Vous envisagez d’offrir une somme d’argent à l’un de vos enfants ? Une telle décision peut sembler généreuse, mais elle comporte des implications fiscales que vous devez connaître. En effet, donner jusqu’à 100 000 euros à un enfant tous les 15 ans sans droits de donation à payer est possible, mais cela peut avoir des conséquences sur la succession, même des années plus tard.
EN BREF
- Les donations peuvent impacter la succession des héritiers.
- Un rappel fiscal concerne les donations des 15 dernières années.
- Depuis 2026, les dons manuels doivent être déclarés en ligne.
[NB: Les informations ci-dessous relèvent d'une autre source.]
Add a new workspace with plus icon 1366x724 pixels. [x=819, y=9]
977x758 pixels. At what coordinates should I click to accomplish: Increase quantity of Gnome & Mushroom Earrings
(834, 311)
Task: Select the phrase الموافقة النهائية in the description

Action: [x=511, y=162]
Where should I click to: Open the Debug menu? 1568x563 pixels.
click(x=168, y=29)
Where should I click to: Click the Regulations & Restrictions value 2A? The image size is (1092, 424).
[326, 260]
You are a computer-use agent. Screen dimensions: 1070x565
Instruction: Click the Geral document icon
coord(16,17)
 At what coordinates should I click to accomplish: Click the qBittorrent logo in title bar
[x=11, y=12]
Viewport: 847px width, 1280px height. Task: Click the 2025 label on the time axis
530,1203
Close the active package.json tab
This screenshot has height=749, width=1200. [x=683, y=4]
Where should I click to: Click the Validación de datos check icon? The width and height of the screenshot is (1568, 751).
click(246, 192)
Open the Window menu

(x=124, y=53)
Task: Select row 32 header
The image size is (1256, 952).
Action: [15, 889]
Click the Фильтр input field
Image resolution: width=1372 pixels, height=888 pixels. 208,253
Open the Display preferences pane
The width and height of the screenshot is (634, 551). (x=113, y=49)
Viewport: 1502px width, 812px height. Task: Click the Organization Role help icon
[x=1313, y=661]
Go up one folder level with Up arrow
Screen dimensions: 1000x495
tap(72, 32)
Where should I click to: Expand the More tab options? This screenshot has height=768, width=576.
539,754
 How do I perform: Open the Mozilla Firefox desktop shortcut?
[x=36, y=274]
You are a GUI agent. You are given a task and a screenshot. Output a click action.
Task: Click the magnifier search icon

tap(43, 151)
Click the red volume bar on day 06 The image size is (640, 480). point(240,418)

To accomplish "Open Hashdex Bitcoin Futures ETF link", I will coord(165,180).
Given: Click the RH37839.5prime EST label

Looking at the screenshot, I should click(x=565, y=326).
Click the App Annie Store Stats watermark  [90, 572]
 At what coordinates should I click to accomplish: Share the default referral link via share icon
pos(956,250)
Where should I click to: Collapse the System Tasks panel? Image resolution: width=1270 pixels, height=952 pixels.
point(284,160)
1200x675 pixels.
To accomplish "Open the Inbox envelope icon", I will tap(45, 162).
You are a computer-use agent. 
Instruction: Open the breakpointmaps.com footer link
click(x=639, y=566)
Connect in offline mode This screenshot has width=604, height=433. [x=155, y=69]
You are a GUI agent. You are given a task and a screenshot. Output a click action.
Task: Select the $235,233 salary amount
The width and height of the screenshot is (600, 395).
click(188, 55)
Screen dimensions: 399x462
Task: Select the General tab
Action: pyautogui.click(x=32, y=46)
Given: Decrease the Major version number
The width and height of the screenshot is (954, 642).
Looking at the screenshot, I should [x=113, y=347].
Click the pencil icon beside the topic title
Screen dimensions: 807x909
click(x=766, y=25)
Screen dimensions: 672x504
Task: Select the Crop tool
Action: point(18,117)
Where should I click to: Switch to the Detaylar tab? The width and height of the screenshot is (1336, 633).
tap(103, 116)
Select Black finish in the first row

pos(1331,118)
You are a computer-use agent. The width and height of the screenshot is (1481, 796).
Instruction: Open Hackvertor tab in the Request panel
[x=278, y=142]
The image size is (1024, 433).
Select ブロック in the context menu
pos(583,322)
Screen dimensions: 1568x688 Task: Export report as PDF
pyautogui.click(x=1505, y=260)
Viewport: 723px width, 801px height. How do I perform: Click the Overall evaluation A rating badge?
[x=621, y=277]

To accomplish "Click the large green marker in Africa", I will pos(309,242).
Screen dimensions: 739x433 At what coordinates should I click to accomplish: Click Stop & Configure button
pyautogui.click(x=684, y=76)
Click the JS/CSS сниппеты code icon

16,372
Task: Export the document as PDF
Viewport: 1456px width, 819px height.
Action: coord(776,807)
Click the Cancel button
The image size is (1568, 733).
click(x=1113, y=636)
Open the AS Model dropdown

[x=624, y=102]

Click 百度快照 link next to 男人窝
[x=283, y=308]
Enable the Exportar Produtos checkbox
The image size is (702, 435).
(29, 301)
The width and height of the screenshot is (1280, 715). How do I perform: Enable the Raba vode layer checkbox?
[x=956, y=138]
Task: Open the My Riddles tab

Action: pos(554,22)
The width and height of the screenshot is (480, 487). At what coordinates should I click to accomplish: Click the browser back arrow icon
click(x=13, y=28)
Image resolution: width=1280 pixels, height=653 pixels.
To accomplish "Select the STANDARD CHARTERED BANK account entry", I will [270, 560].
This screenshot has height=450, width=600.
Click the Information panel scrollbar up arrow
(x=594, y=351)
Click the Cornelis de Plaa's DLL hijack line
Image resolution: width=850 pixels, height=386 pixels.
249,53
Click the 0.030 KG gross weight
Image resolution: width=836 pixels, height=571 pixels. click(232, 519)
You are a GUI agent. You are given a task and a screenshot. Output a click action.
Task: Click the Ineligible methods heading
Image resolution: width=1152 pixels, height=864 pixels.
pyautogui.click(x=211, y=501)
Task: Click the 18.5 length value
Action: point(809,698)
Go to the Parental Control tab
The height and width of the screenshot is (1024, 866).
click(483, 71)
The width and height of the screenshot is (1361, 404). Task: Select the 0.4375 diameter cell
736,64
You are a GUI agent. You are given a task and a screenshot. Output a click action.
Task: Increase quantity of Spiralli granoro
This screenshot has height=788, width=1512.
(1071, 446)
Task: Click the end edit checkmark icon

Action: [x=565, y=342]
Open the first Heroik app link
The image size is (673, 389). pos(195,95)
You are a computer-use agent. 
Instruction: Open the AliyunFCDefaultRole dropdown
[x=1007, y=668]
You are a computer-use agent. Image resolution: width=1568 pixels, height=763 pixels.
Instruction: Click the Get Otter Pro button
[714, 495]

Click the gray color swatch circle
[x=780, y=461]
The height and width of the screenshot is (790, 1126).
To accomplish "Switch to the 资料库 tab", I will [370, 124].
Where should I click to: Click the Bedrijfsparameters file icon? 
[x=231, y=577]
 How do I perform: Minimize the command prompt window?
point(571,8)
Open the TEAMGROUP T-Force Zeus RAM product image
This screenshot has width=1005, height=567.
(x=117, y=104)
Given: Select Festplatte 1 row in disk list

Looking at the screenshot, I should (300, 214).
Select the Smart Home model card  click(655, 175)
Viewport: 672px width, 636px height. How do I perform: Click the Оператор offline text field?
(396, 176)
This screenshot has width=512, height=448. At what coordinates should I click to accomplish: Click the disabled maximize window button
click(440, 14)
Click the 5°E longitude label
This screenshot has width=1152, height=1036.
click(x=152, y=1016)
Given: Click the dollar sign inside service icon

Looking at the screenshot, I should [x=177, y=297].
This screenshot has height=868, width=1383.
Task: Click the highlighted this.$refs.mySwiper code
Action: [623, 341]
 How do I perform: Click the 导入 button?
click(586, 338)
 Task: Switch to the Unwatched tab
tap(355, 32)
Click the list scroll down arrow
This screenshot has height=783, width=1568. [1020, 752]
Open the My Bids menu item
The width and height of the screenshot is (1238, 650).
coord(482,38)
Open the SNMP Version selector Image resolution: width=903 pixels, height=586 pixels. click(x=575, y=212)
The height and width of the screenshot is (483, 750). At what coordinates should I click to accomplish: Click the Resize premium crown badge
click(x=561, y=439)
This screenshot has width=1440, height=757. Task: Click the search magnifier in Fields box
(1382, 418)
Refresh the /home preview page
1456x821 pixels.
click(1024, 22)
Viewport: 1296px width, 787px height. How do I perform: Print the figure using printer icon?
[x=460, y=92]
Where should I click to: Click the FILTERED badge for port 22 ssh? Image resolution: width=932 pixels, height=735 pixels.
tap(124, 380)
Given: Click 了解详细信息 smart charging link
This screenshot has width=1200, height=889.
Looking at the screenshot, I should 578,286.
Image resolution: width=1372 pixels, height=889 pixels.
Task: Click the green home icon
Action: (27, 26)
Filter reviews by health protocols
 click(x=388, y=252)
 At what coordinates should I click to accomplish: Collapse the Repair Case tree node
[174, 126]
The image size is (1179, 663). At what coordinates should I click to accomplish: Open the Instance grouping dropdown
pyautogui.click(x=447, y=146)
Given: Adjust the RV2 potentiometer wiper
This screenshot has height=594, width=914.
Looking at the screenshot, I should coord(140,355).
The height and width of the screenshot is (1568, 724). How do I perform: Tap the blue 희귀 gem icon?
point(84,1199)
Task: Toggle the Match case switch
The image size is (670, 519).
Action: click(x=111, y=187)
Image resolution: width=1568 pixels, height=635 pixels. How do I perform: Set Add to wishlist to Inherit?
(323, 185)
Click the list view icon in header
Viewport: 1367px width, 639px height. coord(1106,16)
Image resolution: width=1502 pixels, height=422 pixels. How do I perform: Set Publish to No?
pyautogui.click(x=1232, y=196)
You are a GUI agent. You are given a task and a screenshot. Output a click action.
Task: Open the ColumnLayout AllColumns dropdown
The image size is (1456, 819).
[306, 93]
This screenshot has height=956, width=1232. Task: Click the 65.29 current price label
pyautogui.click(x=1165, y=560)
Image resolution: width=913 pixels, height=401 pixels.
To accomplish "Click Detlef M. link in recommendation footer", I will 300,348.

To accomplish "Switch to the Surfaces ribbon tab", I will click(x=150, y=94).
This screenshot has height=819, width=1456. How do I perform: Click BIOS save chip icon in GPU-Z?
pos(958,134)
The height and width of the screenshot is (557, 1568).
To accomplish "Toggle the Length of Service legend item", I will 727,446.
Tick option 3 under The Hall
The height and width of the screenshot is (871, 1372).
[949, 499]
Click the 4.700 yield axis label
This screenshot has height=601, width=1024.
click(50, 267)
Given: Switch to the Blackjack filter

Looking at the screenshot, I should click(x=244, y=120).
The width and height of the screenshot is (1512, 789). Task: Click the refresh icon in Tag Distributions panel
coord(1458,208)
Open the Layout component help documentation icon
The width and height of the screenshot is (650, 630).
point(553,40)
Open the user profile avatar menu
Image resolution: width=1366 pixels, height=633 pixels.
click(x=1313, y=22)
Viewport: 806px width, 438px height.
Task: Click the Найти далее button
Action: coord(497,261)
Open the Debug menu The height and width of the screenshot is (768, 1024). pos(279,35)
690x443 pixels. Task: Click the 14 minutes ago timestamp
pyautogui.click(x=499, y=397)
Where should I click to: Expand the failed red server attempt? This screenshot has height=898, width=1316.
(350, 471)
Le cas d’un parent ayant fait une donation de 100 000 euros à sa fille douze ans avant son décès illustre bien ces enjeux. Le fisc a effectivement pris en compte cette somme lors du calcul de la succession. Ce mécanisme, connu sous le nom de rappel fiscal, s’applique aux donations effectuées dans les 15 années précédant une nouvelle transmission. Cela signifie que tant que ce délai n’est pas écoulé, l’abattement de 100 000 euros n’est pas entièrement reconstitué.
Le rappel fiscal n’est pas la seule règle à prendre en compte. Le rapport civil permet également d’inclure certaines donations dans le partage de la succession entre héritiers, même lorsque le délai de 15 ans est déjà dépassé. Par exemple, un enfant ayant reçu une somme plus élevée que ses frères et sœurs pourrait, selon les circonstances, être amené à indemniser ces derniers.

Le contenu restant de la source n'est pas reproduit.